Work request:
Pictures do not belong in the copy; retype the records below exactly.

Pixel coordinate grounding data:
- Opening Delimiter -

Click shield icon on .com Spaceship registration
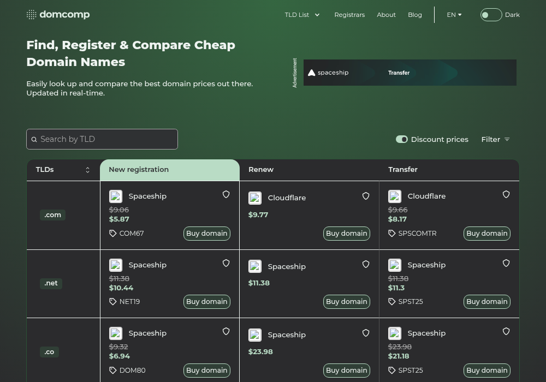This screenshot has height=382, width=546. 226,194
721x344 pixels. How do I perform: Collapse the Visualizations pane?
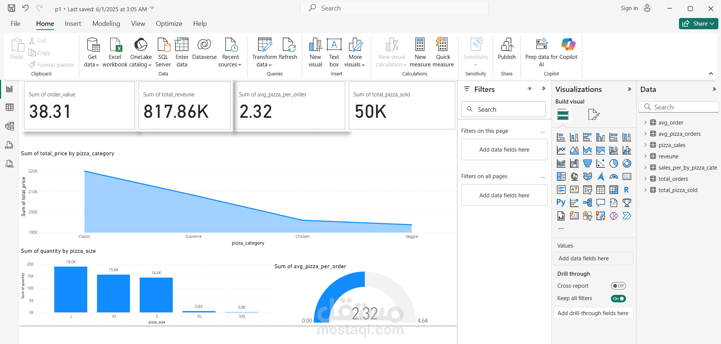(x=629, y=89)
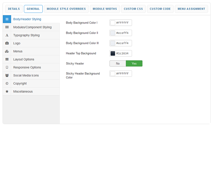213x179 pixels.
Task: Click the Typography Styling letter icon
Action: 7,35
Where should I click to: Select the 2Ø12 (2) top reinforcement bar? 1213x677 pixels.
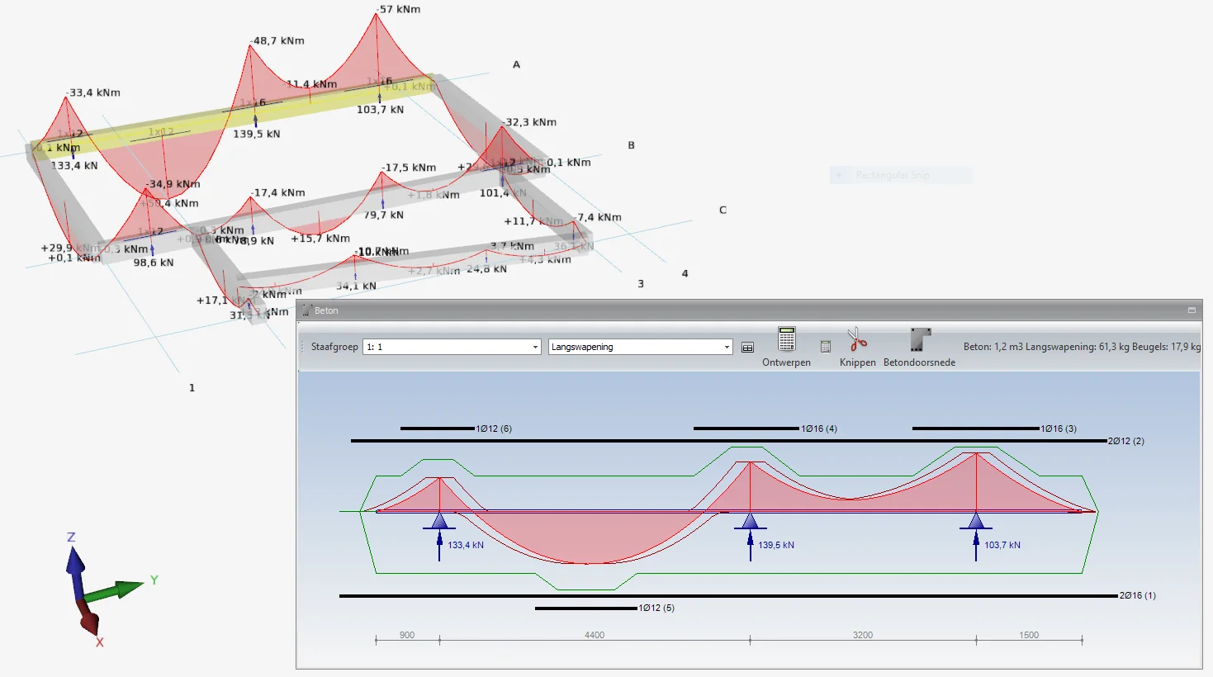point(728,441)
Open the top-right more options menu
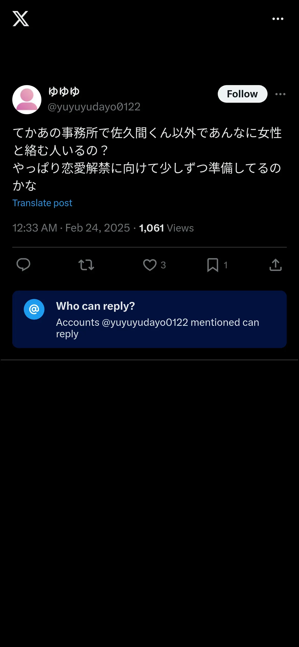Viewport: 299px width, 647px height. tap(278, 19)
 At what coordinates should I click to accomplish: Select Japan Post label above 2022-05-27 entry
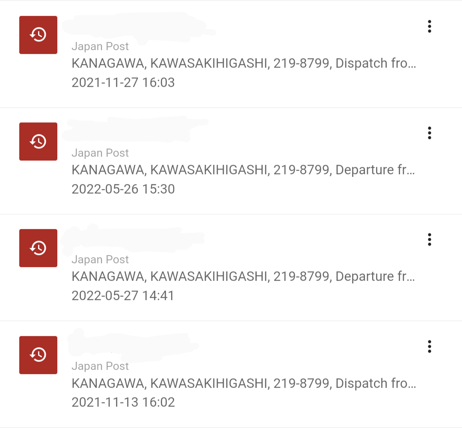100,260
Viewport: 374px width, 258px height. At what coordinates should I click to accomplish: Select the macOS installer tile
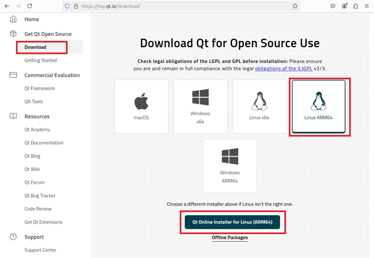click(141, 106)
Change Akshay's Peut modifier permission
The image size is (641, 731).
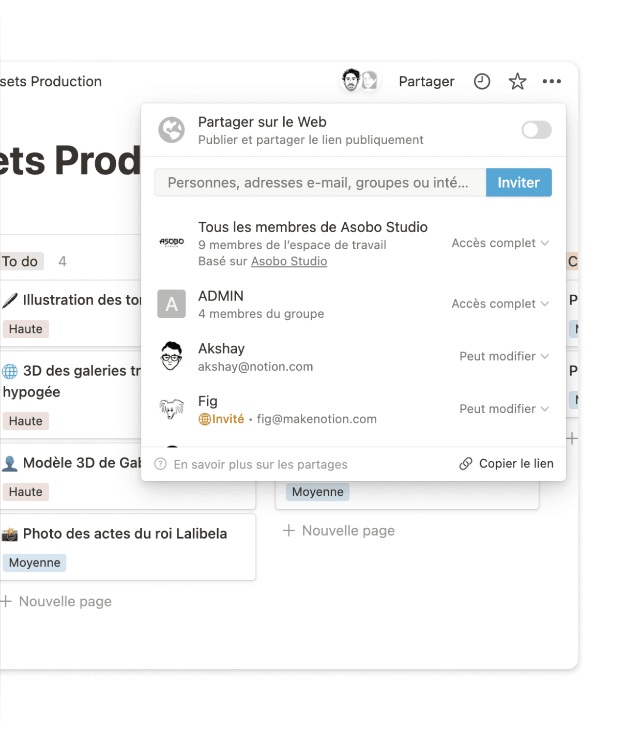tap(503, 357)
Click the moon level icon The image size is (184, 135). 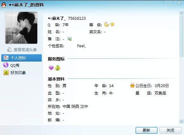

- Closing Delimiter -

Response area:
Click shield icon on .com Spaceship registration
This screenshot has height=382, width=546. 226,194
721x344 pixels. How do I perform: Collapse the Visualizations pane?
(x=629, y=89)
213x179 pixels.
Task: Click the Typography Styling letter icon
Action: 7,35
Where should I click to: Select the 2Ø12 (2) top reinforcement bar? 1213x677 pixels.
point(728,441)
Open the top-right more options menu
Viewport: 299px width, 647px height. tap(278, 19)
 At what coordinates should I click to accomplish: Select Japan Post label above 2022-05-27 entry
100,260
Viewport: 374px width, 258px height. At what coordinates should I click to accomplish: Select the macOS installer tile
click(141, 106)
Change Akshay's Peut modifier permission
The image size is (641, 731).
tap(503, 357)
Click the moon level icon The image size is (184, 135). 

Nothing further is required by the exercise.